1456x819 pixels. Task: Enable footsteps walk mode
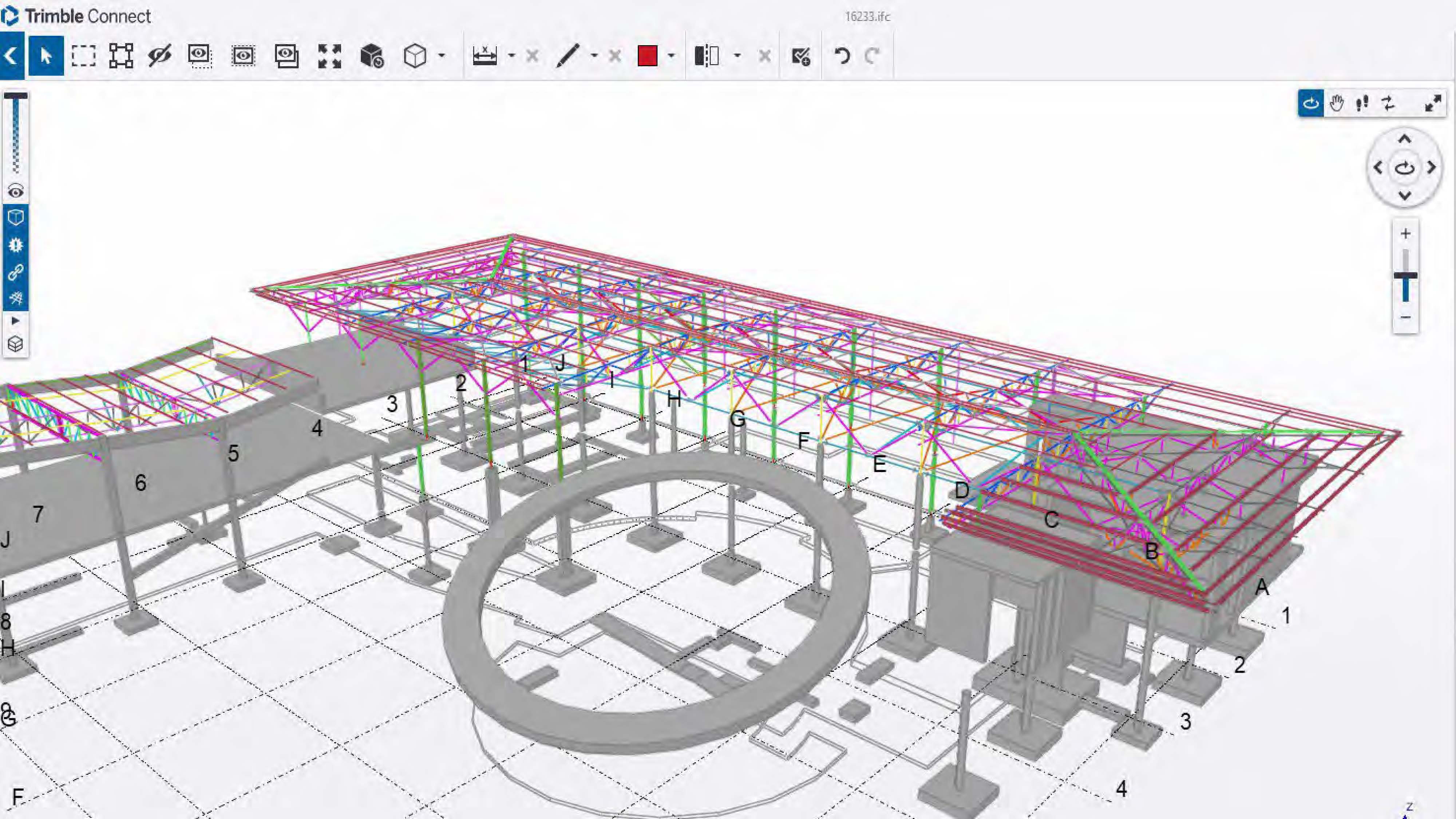[x=1362, y=103]
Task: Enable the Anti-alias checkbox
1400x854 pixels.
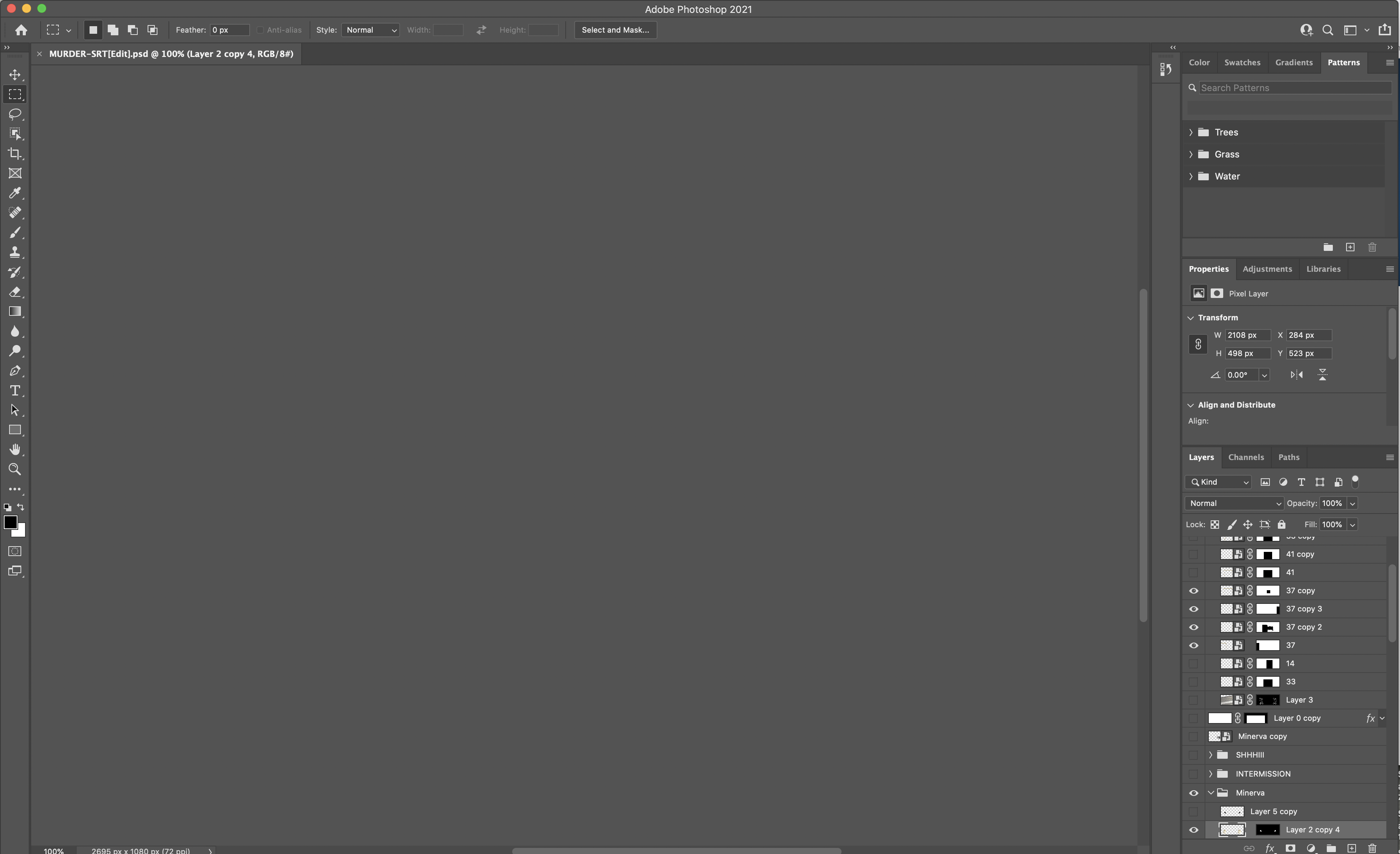Action: pyautogui.click(x=260, y=30)
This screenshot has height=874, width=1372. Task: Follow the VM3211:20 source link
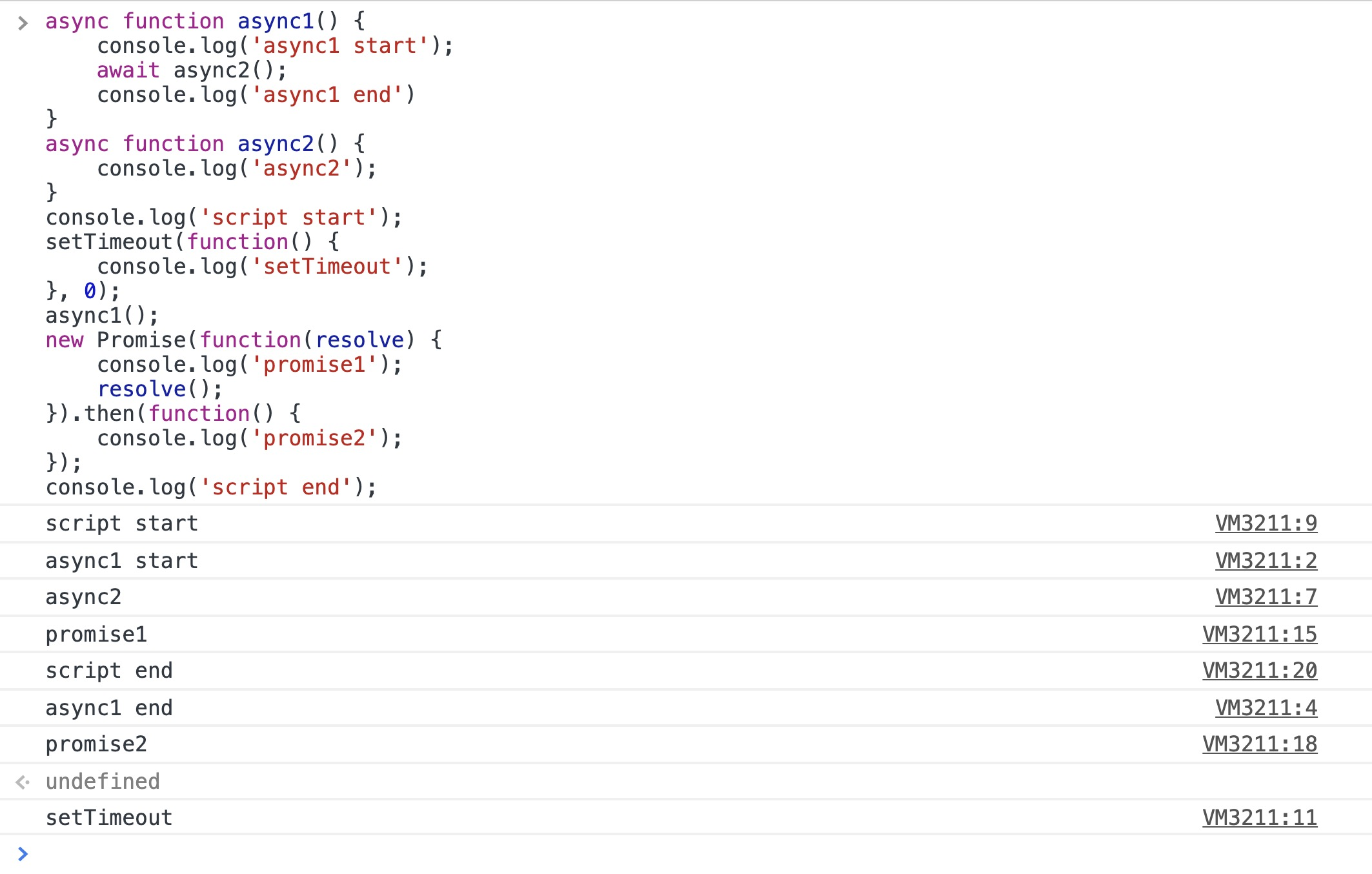pyautogui.click(x=1259, y=671)
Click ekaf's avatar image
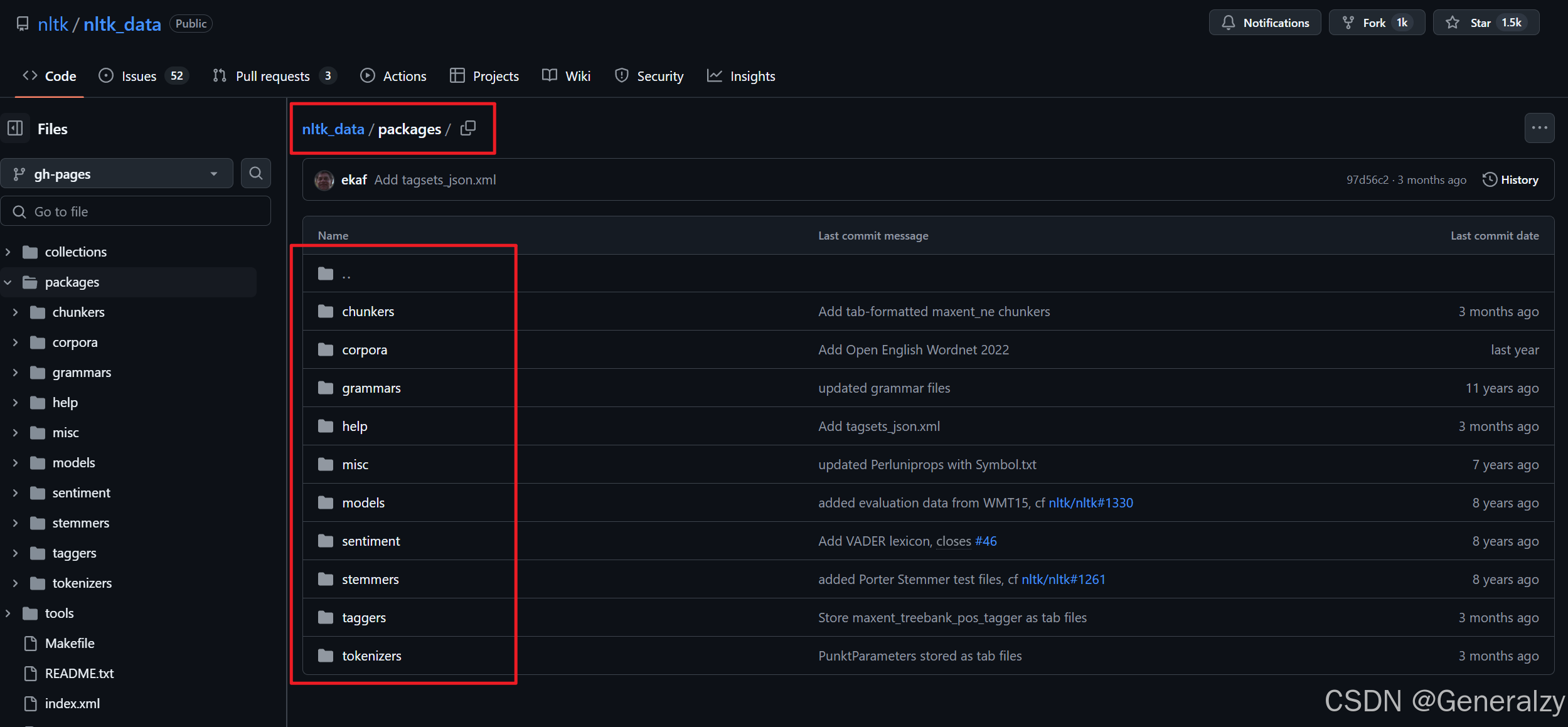This screenshot has height=727, width=1568. 324,180
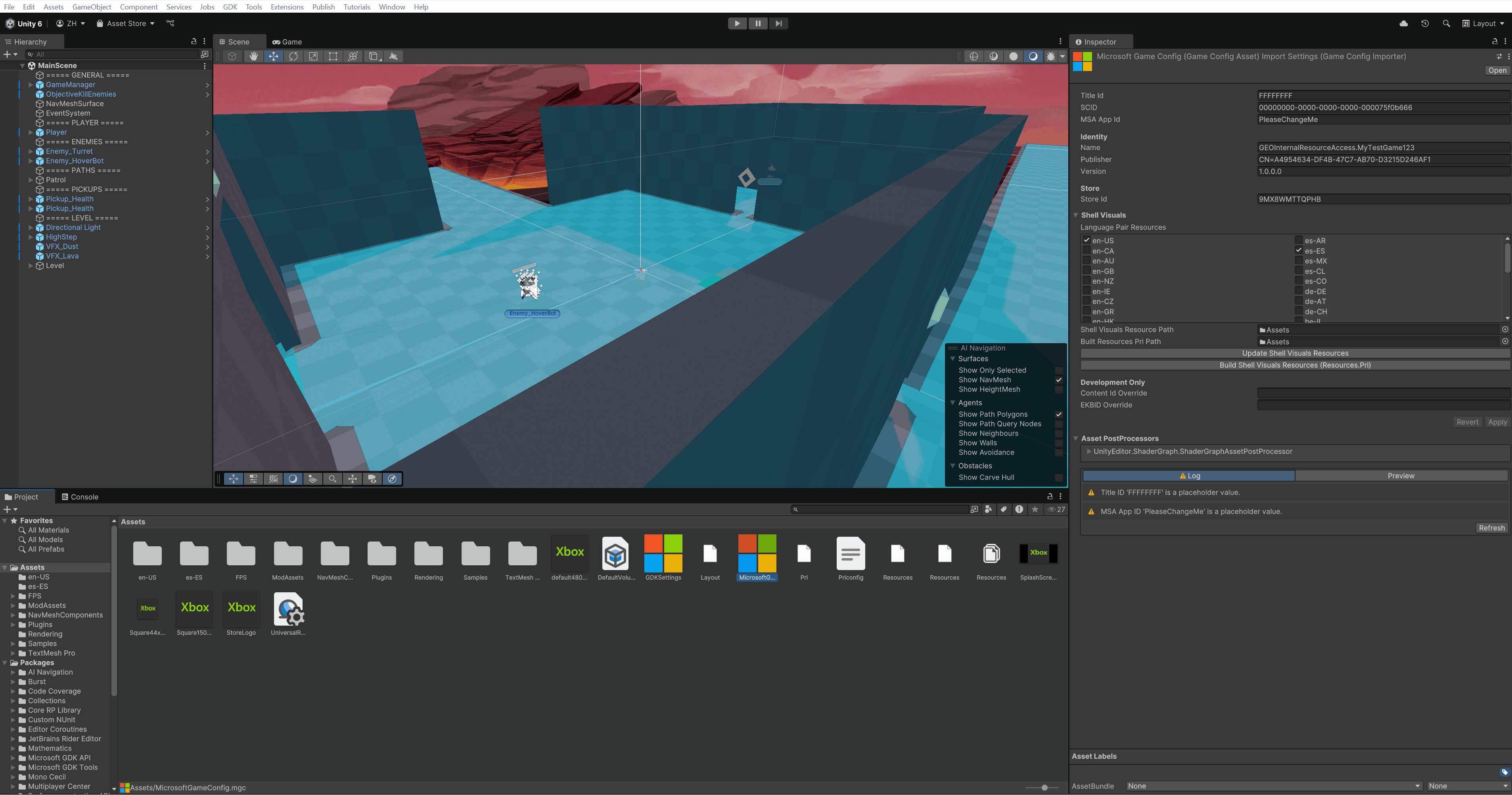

EXERCISE DESCRIPTION =
Whenever a line holds a picture, print that line without the picture. All other data must be output exactly.

EXPECTED OUTPUT =
1456x819 pixels. Task: Enable footsteps walk mode
[x=1362, y=103]
Task: Enable the Anti-alias checkbox
1400x854 pixels.
Action: pyautogui.click(x=260, y=30)
This screenshot has height=874, width=1372. Task: Follow the VM3211:20 source link
pyautogui.click(x=1259, y=671)
Click ekaf's avatar image
This screenshot has height=727, width=1568. 324,180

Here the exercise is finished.